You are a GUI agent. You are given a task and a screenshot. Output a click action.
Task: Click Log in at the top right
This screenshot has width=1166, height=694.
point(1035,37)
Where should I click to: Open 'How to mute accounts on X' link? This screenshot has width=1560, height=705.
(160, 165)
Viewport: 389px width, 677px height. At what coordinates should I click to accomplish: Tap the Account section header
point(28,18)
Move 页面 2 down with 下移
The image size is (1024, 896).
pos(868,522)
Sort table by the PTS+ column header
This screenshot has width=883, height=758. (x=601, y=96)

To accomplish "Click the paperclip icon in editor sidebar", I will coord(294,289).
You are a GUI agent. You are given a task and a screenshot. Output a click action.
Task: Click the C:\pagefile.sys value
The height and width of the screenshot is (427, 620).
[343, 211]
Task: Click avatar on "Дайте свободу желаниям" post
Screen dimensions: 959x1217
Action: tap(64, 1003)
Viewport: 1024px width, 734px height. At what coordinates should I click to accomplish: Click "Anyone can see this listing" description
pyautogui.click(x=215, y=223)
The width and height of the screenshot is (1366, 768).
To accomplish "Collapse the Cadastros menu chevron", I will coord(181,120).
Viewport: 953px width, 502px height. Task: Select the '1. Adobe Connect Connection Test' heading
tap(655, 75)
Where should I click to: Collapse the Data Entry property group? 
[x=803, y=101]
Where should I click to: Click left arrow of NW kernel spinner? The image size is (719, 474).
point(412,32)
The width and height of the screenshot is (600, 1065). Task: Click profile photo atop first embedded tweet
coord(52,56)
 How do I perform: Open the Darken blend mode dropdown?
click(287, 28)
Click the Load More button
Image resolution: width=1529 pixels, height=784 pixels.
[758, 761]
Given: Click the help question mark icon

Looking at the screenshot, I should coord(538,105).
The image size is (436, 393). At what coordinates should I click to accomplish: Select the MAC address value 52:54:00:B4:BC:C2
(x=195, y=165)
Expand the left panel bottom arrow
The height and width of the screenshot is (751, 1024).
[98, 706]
-=-=-=-=-
Work instructions: Write the entries above out again, verbatim.

Task response:
You are a GUI agent. You are given a task and a screenshot. Output a click action.
Task: Click Log in at the top right
This screenshot has width=1166, height=694.
point(1035,37)
Where should I click to: Open 'How to mute accounts on X' link? This screenshot has width=1560, height=705.
(160, 165)
Viewport: 389px width, 677px height. At what coordinates should I click to accomplish: Tap the Account section header
point(28,18)
Move 页面 2 down with 下移
The image size is (1024, 896).
pos(868,522)
Sort table by the PTS+ column header
This screenshot has width=883, height=758. (x=601, y=96)

To accomplish "Click the paperclip icon in editor sidebar", I will coord(294,289).
You are a GUI agent. You are given a task and a screenshot. Output a click action.
Task: Click the C:\pagefile.sys value
The height and width of the screenshot is (427, 620).
[343, 211]
Task: Click avatar on "Дайте свободу желаниям" post
Screen dimensions: 959x1217
Action: tap(64, 1003)
Viewport: 1024px width, 734px height. At what coordinates should I click to accomplish: Click "Anyone can see this listing" description
pyautogui.click(x=215, y=223)
The width and height of the screenshot is (1366, 768).
To accomplish "Collapse the Cadastros menu chevron", I will coord(181,120).
Viewport: 953px width, 502px height. Task: Select the '1. Adobe Connect Connection Test' heading
tap(655, 75)
Where should I click to: Collapse the Data Entry property group? 
[x=803, y=101]
Where should I click to: Click left arrow of NW kernel spinner? The image size is (719, 474).
point(412,32)
The width and height of the screenshot is (600, 1065). Task: Click profile photo atop first embedded tweet
coord(52,56)
 How do I perform: Open the Darken blend mode dropdown?
click(287, 28)
Click the Load More button
Image resolution: width=1529 pixels, height=784 pixels.
[758, 761]
Given: Click the help question mark icon

Looking at the screenshot, I should coord(538,105).
The image size is (436, 393). At what coordinates should I click to accomplish: Select the MAC address value 52:54:00:B4:BC:C2
(x=195, y=165)
Expand the left panel bottom arrow
The height and width of the screenshot is (751, 1024).
[98, 706]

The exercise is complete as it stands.